▶ **Work order**
Your answer is every line of the material below in which the string "agent" occurs.

━━━━━━

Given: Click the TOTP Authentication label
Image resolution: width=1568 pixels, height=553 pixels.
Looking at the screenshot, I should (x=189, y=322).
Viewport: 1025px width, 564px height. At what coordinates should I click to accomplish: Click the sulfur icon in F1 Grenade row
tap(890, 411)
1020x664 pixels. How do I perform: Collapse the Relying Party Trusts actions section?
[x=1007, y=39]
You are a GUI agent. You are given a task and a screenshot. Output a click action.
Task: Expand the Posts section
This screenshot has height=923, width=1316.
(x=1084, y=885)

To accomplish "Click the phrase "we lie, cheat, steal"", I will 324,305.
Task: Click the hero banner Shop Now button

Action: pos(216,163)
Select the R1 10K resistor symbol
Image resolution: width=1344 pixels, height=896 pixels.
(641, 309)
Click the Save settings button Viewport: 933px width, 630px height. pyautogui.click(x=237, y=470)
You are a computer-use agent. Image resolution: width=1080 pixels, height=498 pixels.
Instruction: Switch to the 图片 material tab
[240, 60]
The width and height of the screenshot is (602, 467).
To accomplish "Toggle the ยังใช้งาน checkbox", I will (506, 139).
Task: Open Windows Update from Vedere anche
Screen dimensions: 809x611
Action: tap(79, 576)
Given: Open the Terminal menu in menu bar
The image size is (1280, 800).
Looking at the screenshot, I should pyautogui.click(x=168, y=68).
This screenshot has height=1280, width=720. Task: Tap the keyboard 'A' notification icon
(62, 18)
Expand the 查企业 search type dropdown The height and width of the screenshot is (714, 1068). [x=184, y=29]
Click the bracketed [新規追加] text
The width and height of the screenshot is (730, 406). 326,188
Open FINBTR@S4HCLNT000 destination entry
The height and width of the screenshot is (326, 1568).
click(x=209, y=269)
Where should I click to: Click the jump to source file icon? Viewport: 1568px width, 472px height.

━━━━━━

▶ **Task response**
You are a GUI agent. You are given a task and a screenshot. Output a click action.
You are a computer-use agent. Image resolution: width=1080 pixels, height=498 pixels.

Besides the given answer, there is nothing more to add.